#### [Directions for this task]
Set the whole listing down again, word for word, with no pictures.

● ● ● ●

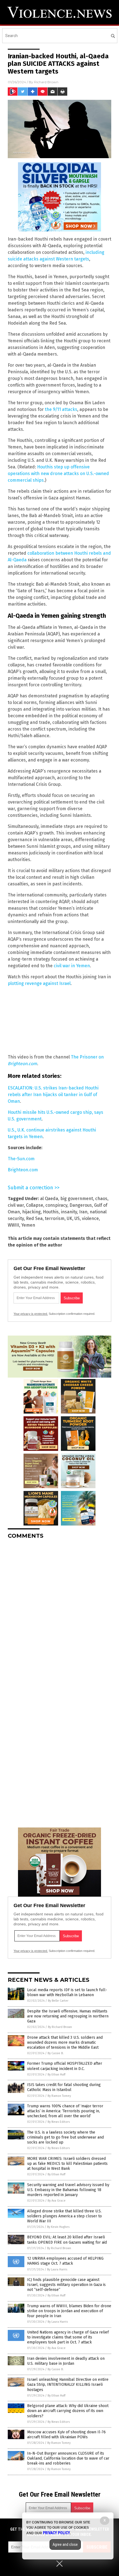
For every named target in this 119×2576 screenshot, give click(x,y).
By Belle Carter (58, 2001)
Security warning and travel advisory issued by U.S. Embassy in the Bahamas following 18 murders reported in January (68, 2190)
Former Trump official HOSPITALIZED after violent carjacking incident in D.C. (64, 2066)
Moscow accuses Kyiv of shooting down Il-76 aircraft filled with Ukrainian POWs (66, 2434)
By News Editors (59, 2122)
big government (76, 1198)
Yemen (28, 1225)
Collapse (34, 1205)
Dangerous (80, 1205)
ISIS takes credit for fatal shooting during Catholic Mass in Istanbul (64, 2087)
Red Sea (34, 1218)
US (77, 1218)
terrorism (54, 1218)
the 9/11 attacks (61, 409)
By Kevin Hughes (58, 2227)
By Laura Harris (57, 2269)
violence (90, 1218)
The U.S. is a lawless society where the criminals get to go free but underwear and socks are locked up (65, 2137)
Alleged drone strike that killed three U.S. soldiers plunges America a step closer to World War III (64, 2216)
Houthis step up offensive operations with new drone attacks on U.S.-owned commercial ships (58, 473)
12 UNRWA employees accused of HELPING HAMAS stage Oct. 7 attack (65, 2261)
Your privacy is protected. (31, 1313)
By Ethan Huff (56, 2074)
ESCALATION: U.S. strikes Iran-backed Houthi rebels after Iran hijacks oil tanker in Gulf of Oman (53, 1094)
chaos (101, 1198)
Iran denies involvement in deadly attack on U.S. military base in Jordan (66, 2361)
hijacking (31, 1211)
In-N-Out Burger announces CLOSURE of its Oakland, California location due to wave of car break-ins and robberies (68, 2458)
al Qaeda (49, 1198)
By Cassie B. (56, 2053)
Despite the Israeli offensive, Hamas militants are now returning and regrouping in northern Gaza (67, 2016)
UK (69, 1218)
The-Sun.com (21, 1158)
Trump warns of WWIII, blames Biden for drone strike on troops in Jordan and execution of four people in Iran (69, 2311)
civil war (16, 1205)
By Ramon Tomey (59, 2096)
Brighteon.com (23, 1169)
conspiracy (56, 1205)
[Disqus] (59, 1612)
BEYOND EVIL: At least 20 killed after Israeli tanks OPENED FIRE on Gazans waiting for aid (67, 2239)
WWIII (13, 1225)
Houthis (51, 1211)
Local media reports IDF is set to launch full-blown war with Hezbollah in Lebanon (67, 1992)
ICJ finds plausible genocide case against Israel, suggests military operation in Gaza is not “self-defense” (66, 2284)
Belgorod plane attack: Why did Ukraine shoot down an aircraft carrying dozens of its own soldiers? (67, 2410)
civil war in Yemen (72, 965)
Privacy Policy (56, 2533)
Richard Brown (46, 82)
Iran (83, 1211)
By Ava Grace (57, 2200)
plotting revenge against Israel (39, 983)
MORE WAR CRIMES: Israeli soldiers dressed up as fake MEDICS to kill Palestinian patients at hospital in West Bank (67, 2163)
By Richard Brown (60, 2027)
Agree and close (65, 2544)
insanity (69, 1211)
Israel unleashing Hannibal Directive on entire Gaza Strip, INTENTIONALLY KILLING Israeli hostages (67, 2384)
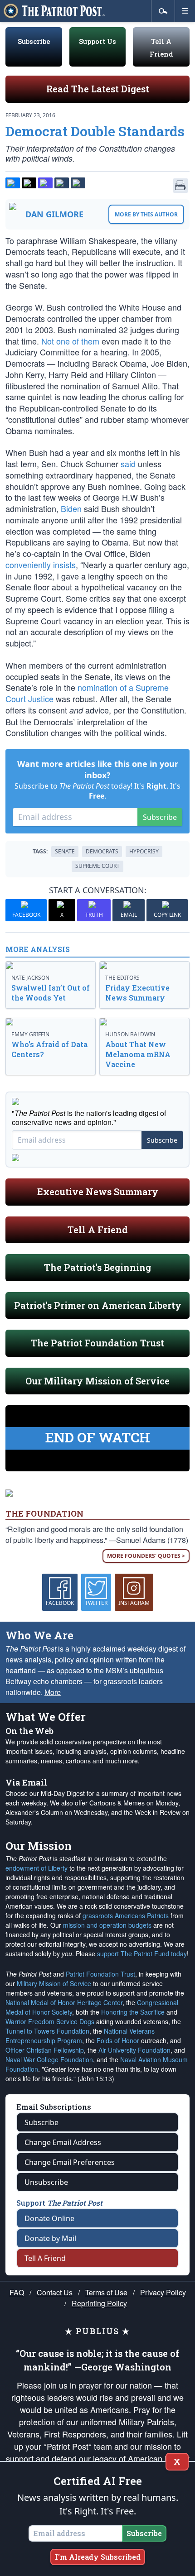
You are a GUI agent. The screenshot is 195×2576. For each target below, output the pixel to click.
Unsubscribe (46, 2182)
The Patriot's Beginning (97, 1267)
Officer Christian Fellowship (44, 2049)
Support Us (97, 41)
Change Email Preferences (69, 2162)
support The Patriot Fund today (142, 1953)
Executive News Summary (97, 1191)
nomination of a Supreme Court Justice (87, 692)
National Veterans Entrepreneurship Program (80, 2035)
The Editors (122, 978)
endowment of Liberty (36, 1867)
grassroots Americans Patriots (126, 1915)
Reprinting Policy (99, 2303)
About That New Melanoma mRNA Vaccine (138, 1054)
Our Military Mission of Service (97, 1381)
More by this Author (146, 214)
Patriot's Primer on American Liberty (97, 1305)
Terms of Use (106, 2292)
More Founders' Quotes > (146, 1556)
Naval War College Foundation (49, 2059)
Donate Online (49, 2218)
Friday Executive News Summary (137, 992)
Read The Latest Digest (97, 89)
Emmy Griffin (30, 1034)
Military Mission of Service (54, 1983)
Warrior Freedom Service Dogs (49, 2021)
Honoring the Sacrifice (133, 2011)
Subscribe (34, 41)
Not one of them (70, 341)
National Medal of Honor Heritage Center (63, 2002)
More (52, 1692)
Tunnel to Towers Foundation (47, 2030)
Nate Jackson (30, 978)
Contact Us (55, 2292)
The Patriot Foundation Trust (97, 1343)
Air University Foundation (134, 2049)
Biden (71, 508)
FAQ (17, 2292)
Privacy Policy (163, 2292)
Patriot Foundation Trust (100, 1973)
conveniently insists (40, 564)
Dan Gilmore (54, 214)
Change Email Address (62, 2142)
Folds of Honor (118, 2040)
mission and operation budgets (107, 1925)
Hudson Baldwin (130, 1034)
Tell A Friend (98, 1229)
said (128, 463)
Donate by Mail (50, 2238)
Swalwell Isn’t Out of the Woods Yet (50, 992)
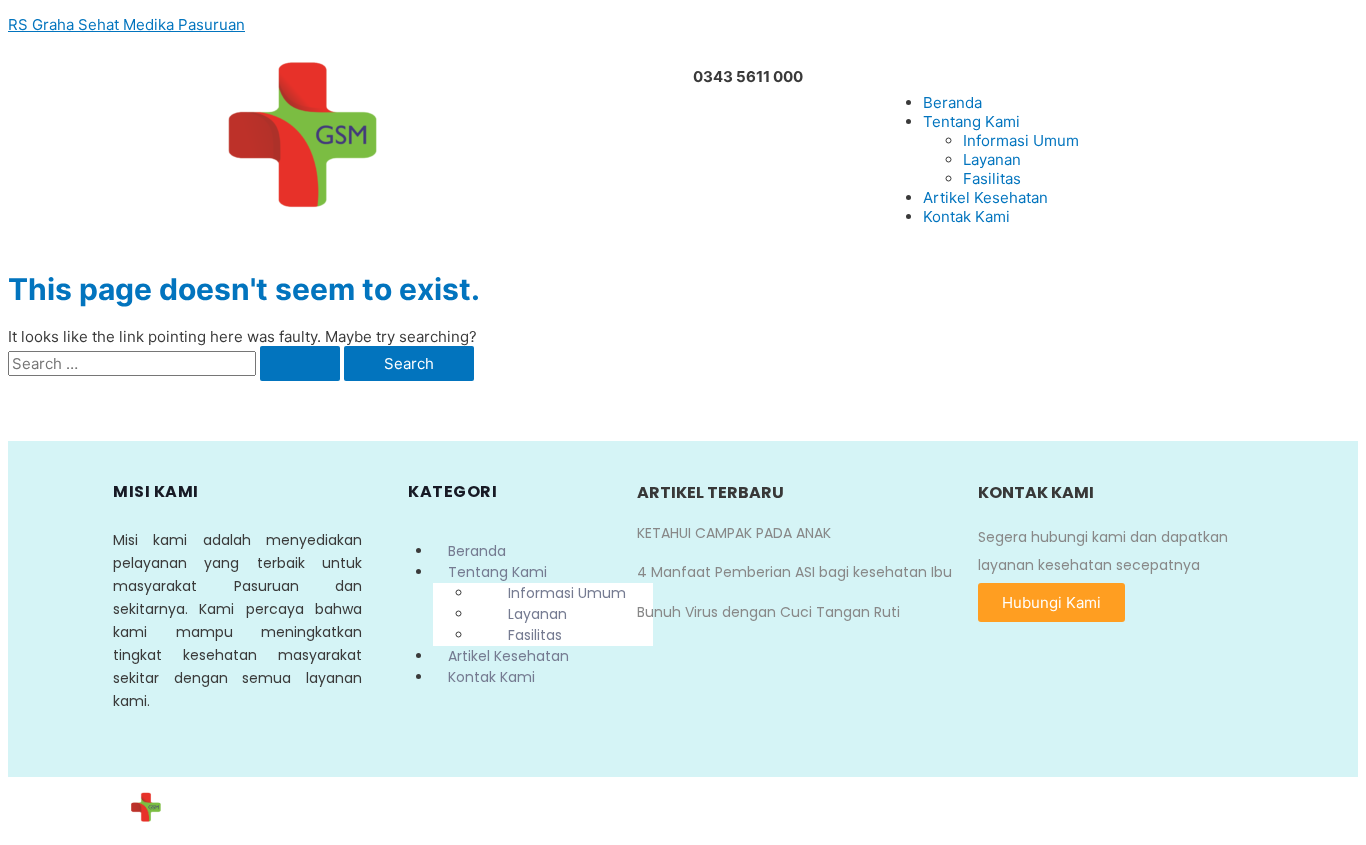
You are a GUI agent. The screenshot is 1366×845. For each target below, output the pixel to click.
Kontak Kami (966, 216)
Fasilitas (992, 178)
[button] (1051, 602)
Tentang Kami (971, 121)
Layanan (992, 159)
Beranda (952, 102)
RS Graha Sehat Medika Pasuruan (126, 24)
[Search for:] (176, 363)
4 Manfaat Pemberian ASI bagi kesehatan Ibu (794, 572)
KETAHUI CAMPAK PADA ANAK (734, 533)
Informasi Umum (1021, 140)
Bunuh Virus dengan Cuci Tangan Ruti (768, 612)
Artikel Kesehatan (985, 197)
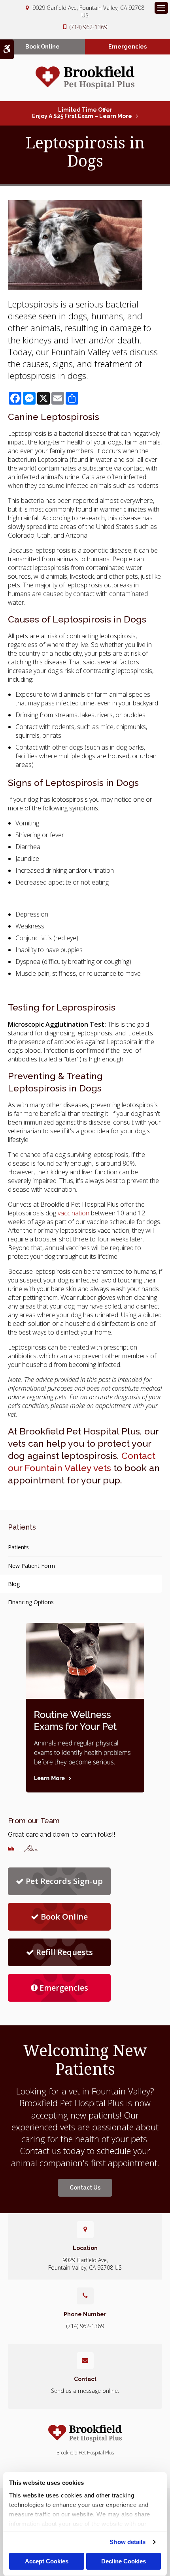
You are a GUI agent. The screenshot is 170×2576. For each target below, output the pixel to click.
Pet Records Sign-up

● ● ● ●

#### [Result of the exercise]
For every named target in this 119×2576 screenshot, give click(x,y).
By Belle Carter (58, 2001)
Security warning and travel advisory issued by U.S. Embassy in the Bahamas following 18 murders reported in January (68, 2190)
Former Trump official HOSPITALIZED after violent carjacking incident in D.C. (64, 2066)
Moscow accuses Kyiv of shooting down Il-76 aircraft filled with Ukrainian POWs (66, 2434)
By News Editors (59, 2122)
big government (76, 1198)
Yemen (28, 1225)
Collapse (34, 1205)
Dangerous (80, 1205)
ISIS takes credit for fatal shooting during Catholic Mass in Istanbul (64, 2087)
Red Sea (34, 1218)
US (77, 1218)
terrorism (54, 1218)
the 9/11 attacks (61, 409)
By Kevin Hughes (58, 2227)
By Laura Harris (57, 2269)
violence (90, 1218)
The U.S. is a lawless society where the criminals get to go free but underwear and socks are locked up (65, 2137)
Alleged drone strike that killed three U.S. soldiers plunges America a step closer to World War III (64, 2216)
Houthis step up offensive operations with new drone attacks on U.S.-owned commercial ships (58, 473)
12 UNRWA employees accused of HELPING HAMAS stage Oct. 7 attack (65, 2261)
Your privacy is protected. (31, 1313)
By Ethan Huff (56, 2074)
ESCALATION: U.S. strikes Iran-backed Houthi rebels after Iran hijacks oil tanker in Gulf of Oman (53, 1094)
chaos (101, 1198)
Iran denies involvement in deadly attack on U.S. military base in Jordan (66, 2361)
hijacking (31, 1211)
In-N-Out Burger announces CLOSURE of its Oakland, California location due to wave of car break-ins and robberies (68, 2458)
al Qaeda (49, 1198)
By Cassie B. (56, 2053)
Despite the Israeli offensive, Hamas militants are now returning and regrouping in northern Gaza (67, 2016)
UK (69, 1218)
The-Sun.com (21, 1158)
Trump warns of WWIII, blames Biden for drone strike on troops in Jordan and execution of four people in Iran (69, 2311)
civil war (16, 1205)
By Ramon Tomey (59, 2096)
Brighteon.com (23, 1169)
conspiracy (56, 1205)
[Disqus] (59, 1612)
BEYOND EVIL: At least 20 killed after Israeli tanks OPENED FIRE on Gazans waiting for aid (67, 2239)
WWIII (13, 1225)
Houthis (51, 1211)
Local media reports IDF is set to launch full-blown war with Hezbollah in Lebanon (67, 1992)
ICJ finds plausible genocide case against Israel, suggests military operation in Gaza is not “self-defense” (66, 2284)
Belgorod plane attack: Why did Ukraine shoot down an aircraft carrying dozens of its own soldiers? (67, 2410)
civil war in Yemen (72, 965)
Privacy Policy (56, 2533)
Richard Brown (46, 82)
Iran (83, 1211)
By Ava Grace (57, 2200)
plotting revenge against Israel (39, 983)
MORE WAR CRIMES: Israeli soldiers dressed up as fake MEDICS to kill Palestinian patients at hospital in West Bank (67, 2163)
By Richard Brown (60, 2027)
Agree and close (65, 2544)
insanity (69, 1211)
Israel unleashing Hannibal Directive on entire Gaza Strip, INTENTIONALLY KILLING Israeli hostages (67, 2384)
You are a GUI agent. The screenshot is 195×2576. For each target below, output the pixel to click.
Unsubscribe (46, 2182)
The Patriot's Beginning (97, 1267)
Officer Christian Fellowship (44, 2049)
Support Us (97, 41)
Change Email Preferences (69, 2162)
support The Patriot Fund today (142, 1953)
Executive News Summary (97, 1191)
nomination of a Supreme Court Justice (87, 692)
National Veterans Entrepreneurship Program (80, 2035)
The Editors (122, 978)
endowment of Liberty (36, 1867)
grassroots Americans Patriots (126, 1915)
Reprinting Policy (99, 2303)
About That New Melanoma mRNA Vaccine (138, 1054)
Our Military Mission of Service (97, 1381)
More by this Author (146, 214)
Patriot's Primer on American Liberty (97, 1305)
Terms of Use (106, 2292)
More Founders' Quotes > (146, 1556)
Naval War College Foundation (49, 2059)
Donate Online (49, 2218)
Friday Executive News Summary (137, 992)
Read The Latest Digest (97, 89)
Emmy Griffin (30, 1034)
Military Mission of Service (54, 1983)
Warrior Freedom Service Dogs (49, 2021)
Honoring the Sacrifice (133, 2011)
Subscribe (34, 41)
Not one of them (70, 341)
National Medal of Honor Heritage Center (63, 2002)
More (52, 1692)
Tunnel to Towers Foundation (47, 2030)
Nate Jackson (30, 978)
Contact Us (55, 2292)
The Patriot Foundation Trust (97, 1343)
Air University Foundation (134, 2049)
Biden (71, 508)
FAQ (17, 2292)
Privacy Policy (163, 2292)
Patriot Foundation Trust (100, 1973)
conveniently insists (40, 564)
Dan Gilmore (54, 214)
Change Email Address (62, 2142)
Folds of Honor (118, 2040)
mission and operation budgets (107, 1925)
Hudson Baldwin (130, 1034)
Tell A Friend (98, 1229)
said (128, 463)
Donate by Mail (50, 2238)
Swalwell Isn’t Out of the Woods Yet (50, 992)
You are a GUI agent. The screenshot is 1366×845. For each target below, output the pixel to click.
Kontak Kami (966, 216)
Fasilitas (992, 178)
[button] (1051, 602)
Tentang Kami (971, 121)
Layanan (992, 159)
Beranda (952, 102)
RS Graha Sehat Medika Pasuruan (126, 24)
[Search for:] (176, 363)
4 Manfaat Pemberian ASI bagi kesehatan Ibu (794, 572)
KETAHUI CAMPAK PADA ANAK (734, 533)
Informasi Umum (1021, 140)
Bunuh Virus dengan Cuci Tangan Ruti (768, 612)
Artikel Kesehatan (985, 197)
You are a GUI agent. The screenshot is 170×2576. For each target below, output the pixel to click.
Pet Records Sign-up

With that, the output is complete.